Dulcie would play a scale, or form the shapes of fully-fleshed music, or explain the theory of what she was doing. While in between Arthur was glad to splash around with his unmanageable hands, which, he now realized, she would never notice. Why should she? She understood his sudden splurges and sallies of music.
It was the most exquisite fulfilment Arthur Brown had experienced yet.
He hardly noticed when Waldo shot out of the room, nor did he more than half-see that his brother had returned looking pale.
For Dulcie was telling Arthur about the pierrot d’amour on the scent-bottle in Mrs Musto’s bathroom where, in spite of his familiarity with the house, he had never been.
“That’s interesting now, Dulcie,” he said. “Amour sounds different from love. Eh? Doesn’t it?”
“Oh yes,” she agreed. “The words are different. They have a different shape. Probably even a different meaning.”
He would have liked to give it further thought, but this was after all a social occasion.

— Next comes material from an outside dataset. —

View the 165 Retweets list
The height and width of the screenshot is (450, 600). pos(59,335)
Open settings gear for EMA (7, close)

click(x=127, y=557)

When the tea came, and the rain, when they were all sitting round behind rain-pelted windows, eating the buttery cinnamon toast and exchanging anecdotes, Arthur knew how to retract what some people considered his aggressive personality. He knew how to lick his buttery fingers with the daintiness required. Most delicious of all, because most apparent, were the tales Mrs Feinstein had to tell of Europe. He could see the lights of the prescribed cities like the bottles in a chemist’s window. He could smell the forests of Russia which Mrs Feinstein had visited with an aunt.